ACTIVITY - Since pictures do not belong in the copy, please repeat every record below exactly without them.

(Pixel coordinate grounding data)
--------------------

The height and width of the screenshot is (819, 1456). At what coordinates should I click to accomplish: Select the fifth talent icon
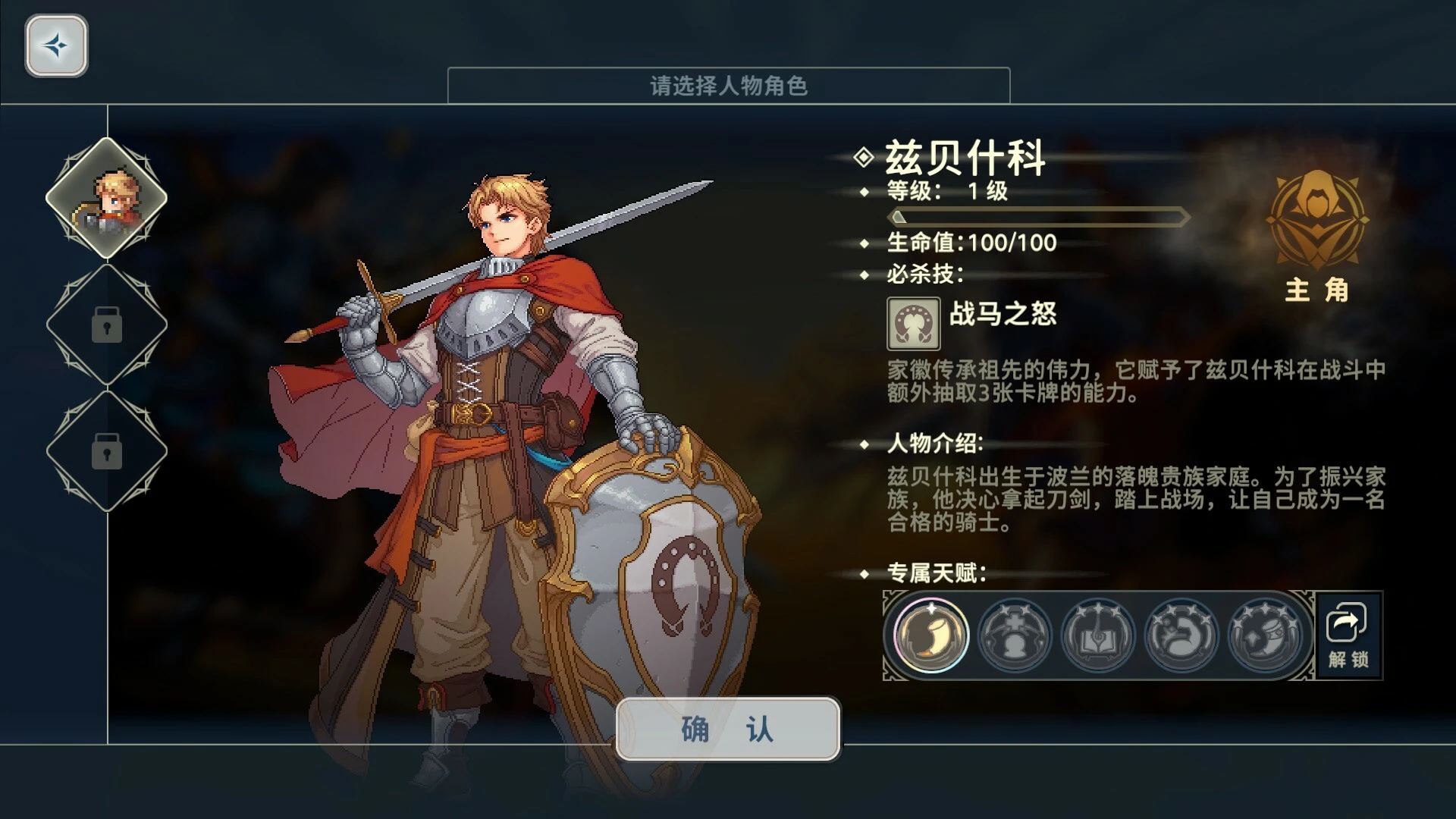click(1265, 635)
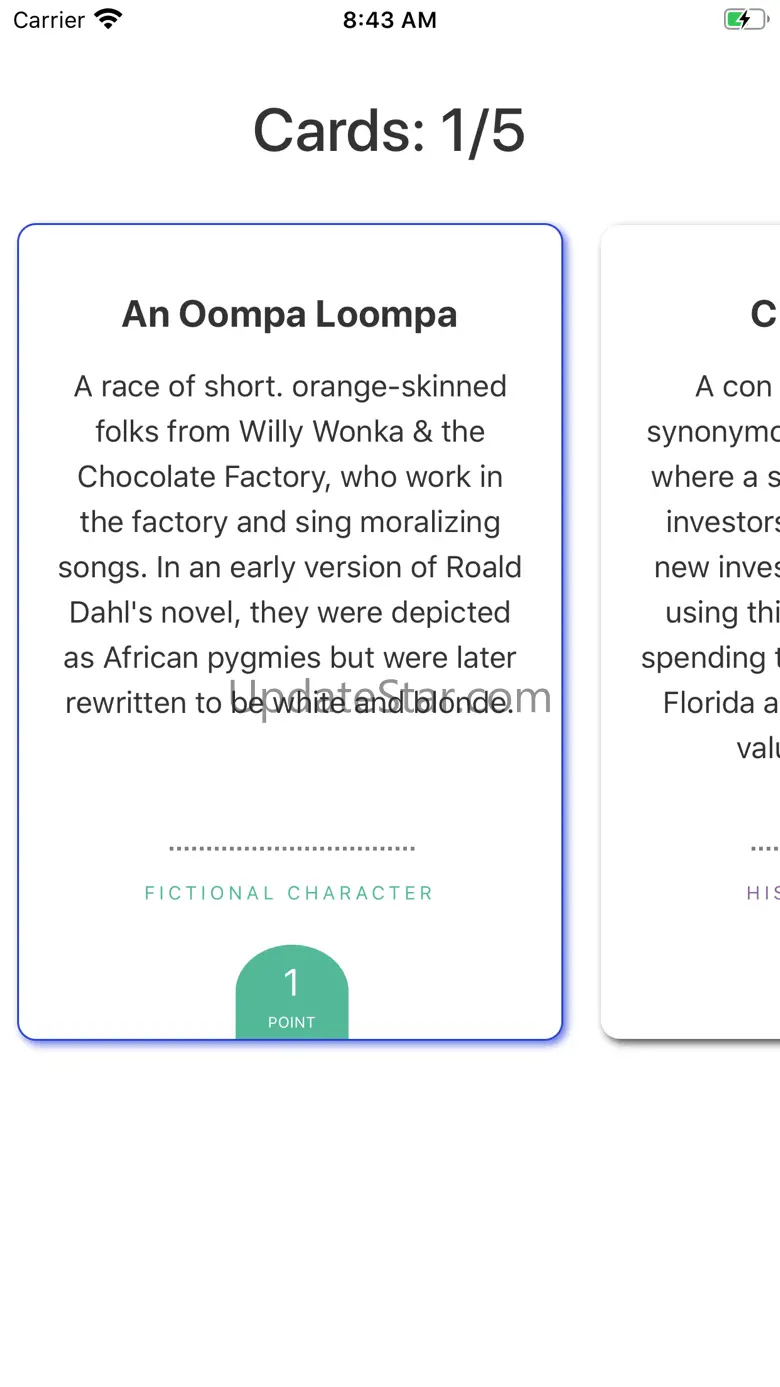The image size is (780, 1387).
Task: Tap the second card's purple category label
Action: pyautogui.click(x=763, y=893)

--------------------

ANSWER SPACE -
The height and width of the screenshot is (819, 1456). At what coordinates should I click to accomplish: Select the fifth talent icon
click(1265, 635)
The image size is (780, 1387).
Task: Tap the second card's purple category label
Action: pyautogui.click(x=763, y=893)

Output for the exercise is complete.